Horatio rushed to restrain Hamlet: “Good my lord, calm down!”
“I will fight with him on this matter until the last glimmer in my eyes!” Hamlet yelled.
“Oh, my son, what’s the matter?” the Queen pleaded.
“I loved Ophelia. Forty thousand brothers and their love cannot exceed mine. What will you do for her?”
“Oh, he is mad, Laertes!” the King said, clearly seeing control slip away.
“For the love of God, leave him alone!” the Queen sobbed.

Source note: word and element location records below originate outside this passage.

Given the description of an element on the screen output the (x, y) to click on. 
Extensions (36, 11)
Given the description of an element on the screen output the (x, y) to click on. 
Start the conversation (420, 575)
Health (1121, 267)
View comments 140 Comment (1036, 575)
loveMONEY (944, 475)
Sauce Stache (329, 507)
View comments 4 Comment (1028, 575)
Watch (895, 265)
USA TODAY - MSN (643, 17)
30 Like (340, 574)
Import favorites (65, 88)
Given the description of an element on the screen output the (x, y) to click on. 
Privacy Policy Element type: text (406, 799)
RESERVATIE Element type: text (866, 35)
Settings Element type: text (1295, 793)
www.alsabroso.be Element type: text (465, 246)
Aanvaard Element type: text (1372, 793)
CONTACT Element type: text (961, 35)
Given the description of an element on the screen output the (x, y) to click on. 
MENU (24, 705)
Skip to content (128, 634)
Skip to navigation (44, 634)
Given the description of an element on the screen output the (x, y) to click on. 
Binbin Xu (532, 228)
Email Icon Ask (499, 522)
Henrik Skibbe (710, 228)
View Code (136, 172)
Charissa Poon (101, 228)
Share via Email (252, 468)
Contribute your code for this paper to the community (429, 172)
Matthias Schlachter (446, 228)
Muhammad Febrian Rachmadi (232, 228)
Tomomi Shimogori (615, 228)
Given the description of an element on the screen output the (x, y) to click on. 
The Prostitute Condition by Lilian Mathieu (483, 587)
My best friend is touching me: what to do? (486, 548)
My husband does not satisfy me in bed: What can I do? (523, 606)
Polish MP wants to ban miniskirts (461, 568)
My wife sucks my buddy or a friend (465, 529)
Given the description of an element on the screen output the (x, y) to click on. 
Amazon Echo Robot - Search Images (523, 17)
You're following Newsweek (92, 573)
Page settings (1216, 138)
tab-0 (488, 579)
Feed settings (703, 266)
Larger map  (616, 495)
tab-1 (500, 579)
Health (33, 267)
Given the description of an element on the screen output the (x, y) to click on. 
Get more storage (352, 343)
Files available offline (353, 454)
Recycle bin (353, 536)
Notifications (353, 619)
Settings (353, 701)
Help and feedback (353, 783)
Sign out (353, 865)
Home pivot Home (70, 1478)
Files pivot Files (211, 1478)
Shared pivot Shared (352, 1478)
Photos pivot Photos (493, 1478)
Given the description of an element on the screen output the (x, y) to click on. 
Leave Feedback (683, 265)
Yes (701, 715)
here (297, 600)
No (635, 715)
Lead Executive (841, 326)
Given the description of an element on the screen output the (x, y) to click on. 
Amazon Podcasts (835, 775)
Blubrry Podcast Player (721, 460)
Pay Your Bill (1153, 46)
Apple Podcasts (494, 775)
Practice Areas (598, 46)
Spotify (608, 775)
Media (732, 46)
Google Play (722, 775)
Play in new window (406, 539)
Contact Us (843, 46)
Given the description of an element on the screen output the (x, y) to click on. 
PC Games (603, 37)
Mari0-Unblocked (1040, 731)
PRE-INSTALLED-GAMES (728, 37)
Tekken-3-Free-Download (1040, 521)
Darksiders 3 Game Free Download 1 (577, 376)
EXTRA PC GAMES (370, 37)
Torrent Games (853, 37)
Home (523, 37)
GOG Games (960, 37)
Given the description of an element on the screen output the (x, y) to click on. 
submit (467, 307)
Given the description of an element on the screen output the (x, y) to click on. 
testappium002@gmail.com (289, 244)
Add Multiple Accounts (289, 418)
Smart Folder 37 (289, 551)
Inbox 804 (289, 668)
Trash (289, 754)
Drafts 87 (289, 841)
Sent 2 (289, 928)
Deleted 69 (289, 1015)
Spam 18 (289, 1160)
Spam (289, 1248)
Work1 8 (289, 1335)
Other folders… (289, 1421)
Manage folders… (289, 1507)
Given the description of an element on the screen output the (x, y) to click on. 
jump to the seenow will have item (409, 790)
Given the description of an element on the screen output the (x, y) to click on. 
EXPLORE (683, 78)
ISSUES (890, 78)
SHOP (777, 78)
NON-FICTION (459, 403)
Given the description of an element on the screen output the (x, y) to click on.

“Come, show me what you would do!” Hamlet screamed at Laertes. “Will you weep, will you fight, will you fast, will you wound yourself, will you drink vinegar, eat a crocodile? I’ll do it. Have you come here to whine and upstage me by leaping in her grave? Be buried with her, then so will I! And if you prattle on about mountains then let them throw millions of acres on top of us until their peak is scorched by the sun. High enough to make the mountain of Ossa look like a mere wart! Open your mouth and I’ll rant as well as you!”
“This is lunacy!” Gertrude yelled. “He will carry on like this for a while. When it’s over he’ll be as placid as a nursing dove.”
“Listen here, Laertes. Why are you behaving like this? I always liked you. But it doesn’t matter. Whatever Hercules says, the cat will mew and the dog will have its day,” Hamlet said.
Hamlet fled, sorrowful and embarrassed.
“Horatio, follow him and make sure he’s is calm, will you?” the King asked.
Horatio ran after Hamlet. Now that the King had got rid of Horatio he turned to Laertes: “About our words last night, be patient. We will deal with the matter urgently.”
The King then turned to his wife, who stood startled and sobbing: “Gertrude, set a watch on your son. This grave will be marked with a monument. We will rest for a quiet hour and attend to things later.”